Un vol qui déraille ne se résume plus à du temps perdu. Dès l’annonce d’une annulation, le passager additionne repas, nuit d’hôtel et détour terrestre, pendant que l’addition grimpe sans bruit.
Face à ce dérapage, l’Europe continue d’appliquer des barèmes arrêtés en 2004. Entre un retard aérien, l’envolée du coût du voyage et l’érosion de l’indemnisation des passagers en valeur réelle, le décalage frappe par sa banalité. Le droit demeure, mais sa portée financière ne suit plus, et la promesse de protection se fissure déjà un peu.
Quand un retard de vol fait grimper la note
Un retard de vol ne se résume jamais à des heures perdues devant un écran d’embarquement. Très vite, les dépenses imprévues s’accumulent pendant l’attente à l’aéroport, entre une boisson achetée sur place, un téléphone à recharger et une réservation à modifier.
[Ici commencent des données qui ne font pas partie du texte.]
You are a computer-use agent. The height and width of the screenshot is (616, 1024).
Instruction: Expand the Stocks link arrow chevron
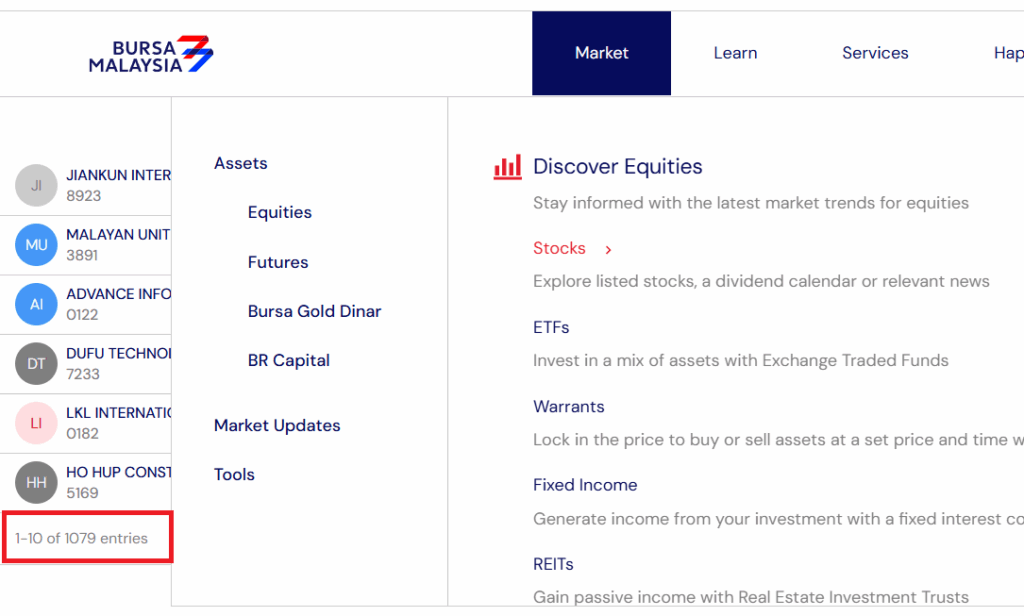click(x=608, y=249)
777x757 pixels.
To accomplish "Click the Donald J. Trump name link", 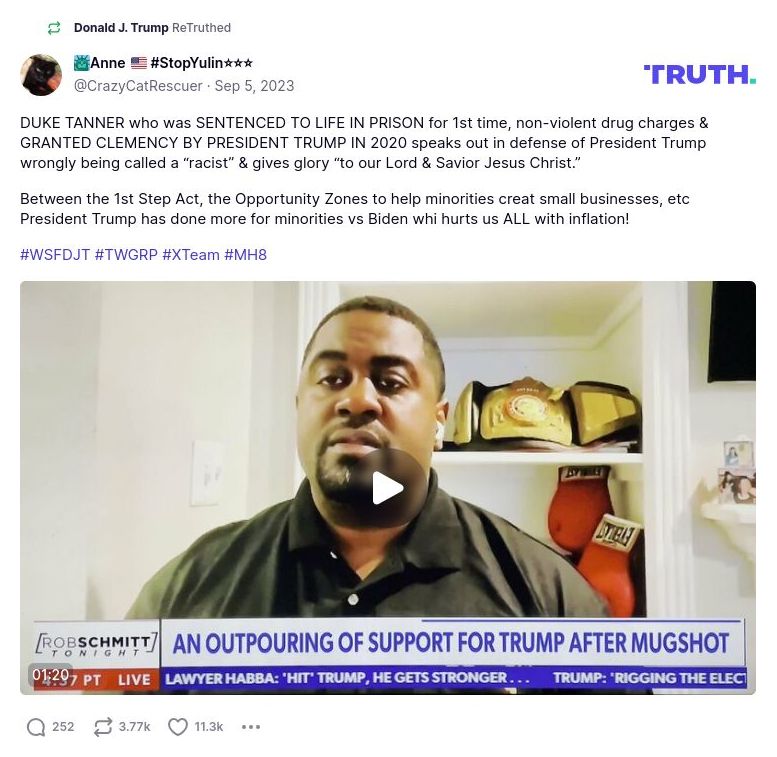I will tap(121, 28).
La note grimpe plus encore quand tout l’itinéraire déraille. Une correspondance manquée oblige alors à racheter un billet ou à décaler une arrivée professionnelle, ce qui pousse nombre de voyageurs à puiser dans un budget de secours, alors que les indemnisations européennes restent calées sur 2004.
Repas, hôtel et transport, le nouveau coût de l’imprévu
Vingt ans plus tard, l’imprévu coûte bien plus cher qu’au milieu des années 2000. Entre un repas à l’aéroport facturé au prix fort et des boissons achetées faute d’alternative, la pause forcée pèse vite sur le portefeuille des passagers bloqués.
Si le départ bascule au lendemain, la facture change d’échelle. Une nuit d’hôtel s’ajoute alors au trajet vers l’hôtel, en taxi, navette ou métro, avec des tarifs de 2025 qui n’ont plus grand-chose à voir avec ceux pratiqués en 2004.
Le règlement CE 261 protège encore, mais ses montants ne suivent plus
Le dispositif européen reste la référence quand un voyage tourne mal. Adopté en 2004, le règlement CE 261 encadre les annulations, le refus d’embarquement et certains longs retards, en fixant des droits des passagers que les compagnies aériennes doivent appliquer.
Sur le papier, la protection existe toujours. Une compensation forfaitaire peut être due quand le retard à l’arrivée atteint au moins trois heures, sauf circonstance extraordinaire reconnue par la compagnie et, au besoin, contrôlée ensuite par le juge.
De 250 à 600 euros, un barème figé depuis vingt ans
Le problème ne tient pas à l’existence du dispositif, mais à son âge. Le barème européen reste fixé à 250 €, 400 € et 600 €, selon la distance, sans révision depuis 2004 malgré vingt ans de hausse des prix.
Résultat, la portée réelle de ces montants s’est réduite au fil des ans. Avec l’inflation cumulée, leur pouvoir compensatoire baisse au moment où repas, transports et hébergement absorbent une part croissante du remboursement attendu par les passagers.
Revaloriser les indemnisations pour rééquilibrer les droits des passagers
La piste avancée consiste à adapter les montants à la réalité de 2025. Une révision du règlement assortie d’une hausse des compensations permettrait de rapprocher l’indemnité du coût réel subi lors d’une annulation ou d’un long retard.
Le débat porte moins sur la sanction que sur l’ajustement du dispositif. Selon un sondage IFOP d’avril 2025, 73 % des Français soutiennent un meilleur équilibre passagers compagnies, preuve d’un vrai soutien de l’opinion à une actualisation des montants.